Inhaltsverzeichnis (Table of Contents)
- Abstract
- 1. Introduction
- 2. Literature Review
- 2.1 Theoretical Framework
- 2.2 Prior Research
- 3. Materials and Methods
- 3.1 Sample Selection
- 3.2 Research Methodology
- 4. Research and Discussion
- 4.1 Results
- 4.2 Discussion
- 4.3 Robustness analysis
- 5. Conclusion
- References
- 6. Appendix
Zielsetzung und Themenschwerpunkte (Objectives and Key Themes)
This research paper investigates the impact of mandatory CSR-reporting obligations on a firm's market value. By examining the experiences of Denmark and France, which implemented such regulations in 2009 and 2012 respectively, the study uses a Difference-in-Differences approach to analyze the effects on firms' market value both before and after the implementation of the laws. The paper seeks to determine if there is a statistically significant influence, whether positive or negative, on a firm's market value as a result of these reporting requirements.
- The influence of mandatory CSR-reporting on a firm's market value.
- The impact of an exogenous event (law implementation) on a firm's market value.
- The role of the ESG-Score in relation to CSR reporting obligations.
- The use of a Difference-in-Differences approach to analyze the impact of the reporting regulations.

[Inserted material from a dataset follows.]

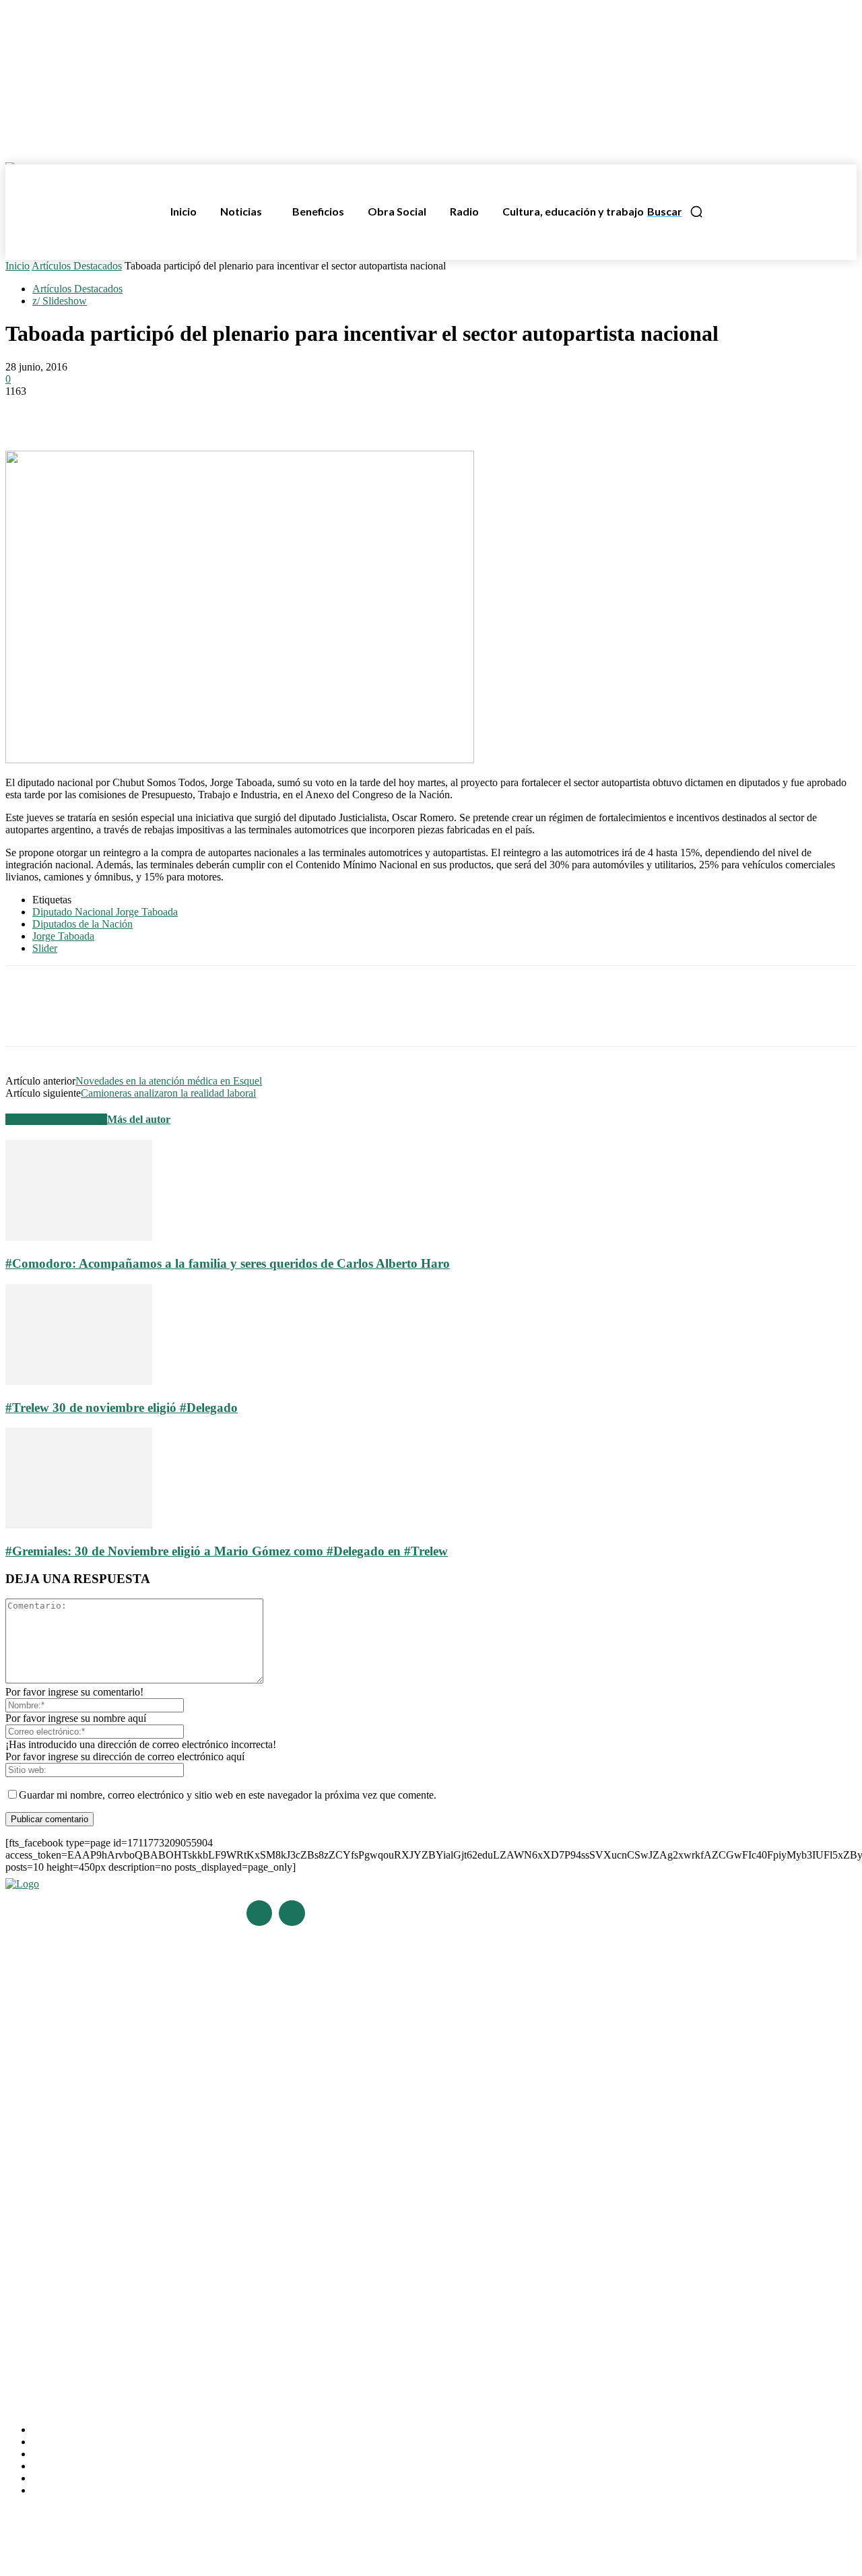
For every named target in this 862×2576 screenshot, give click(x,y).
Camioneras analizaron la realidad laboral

- A comparison of firms obligated to report and those not obligated to report.
Zusammenfassung der Kapitel (Chapter Summaries)
- Abstract: This paper examines the impact of the ESG-Score on a firm's market value using a Difference-in-Differences approach, focusing on the implementation of CSR-reporting regulations in Denmark and France. The paper explores the potential influence of these regulations on firms' market values, with a particular emphasis on the relationship between the ESG-Score and the observed changes.

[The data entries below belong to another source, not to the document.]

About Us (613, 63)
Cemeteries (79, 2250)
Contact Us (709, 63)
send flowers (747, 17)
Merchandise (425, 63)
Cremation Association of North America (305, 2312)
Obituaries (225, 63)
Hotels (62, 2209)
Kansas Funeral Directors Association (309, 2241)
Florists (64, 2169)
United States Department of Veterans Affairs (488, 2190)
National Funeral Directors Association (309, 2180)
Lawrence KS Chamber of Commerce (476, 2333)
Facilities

- Introduction: The paper introduces the growing importance of Corporate Social Responsibility (CSR) and the increasing pressure on firms to disclose their environmental and social impacts. It highlights the role of governments in implementing mandatory CSR-reporting regulations, specifically referencing the examples of Denmark and France. The paper's research question focuses on the potential influence of CSR-reporting obligations on a firm's market value.
- Literature Review: This section explores the theoretical framework of sustainable development, focusing on the legal and regulatory landscape regarding sustainable disclosures, particularly within the European Union. It also examines prior research related to the impact of CSR reporting on firm value, highlighting the importance of considering the specific context and factors that may influence the relationship between CSR and market performance.
- Materials and Methods: This chapter outlines the methodology used in the research, including the sample selection and the Difference-in-Differences approach used to analyze the impact of the CSR-reporting regulations. It provides details on the data sources and the statistical methods employed to measure the influence of the regulations on firm value.
Schlüsselwörter (Keywords)
The key terms and concepts in this research include CSR-reporting obligation, market value, ESG-Score, Difference-in-Differences approach, Denmark, France, sustainable development, and non-financial reporting. The research explores the influence of mandatory CSR-reporting requirements on firm value within the context of the evolving legal and regulatory landscape surrounding sustainable disclosures and the increasing importance of ESG factors in corporate decision-making.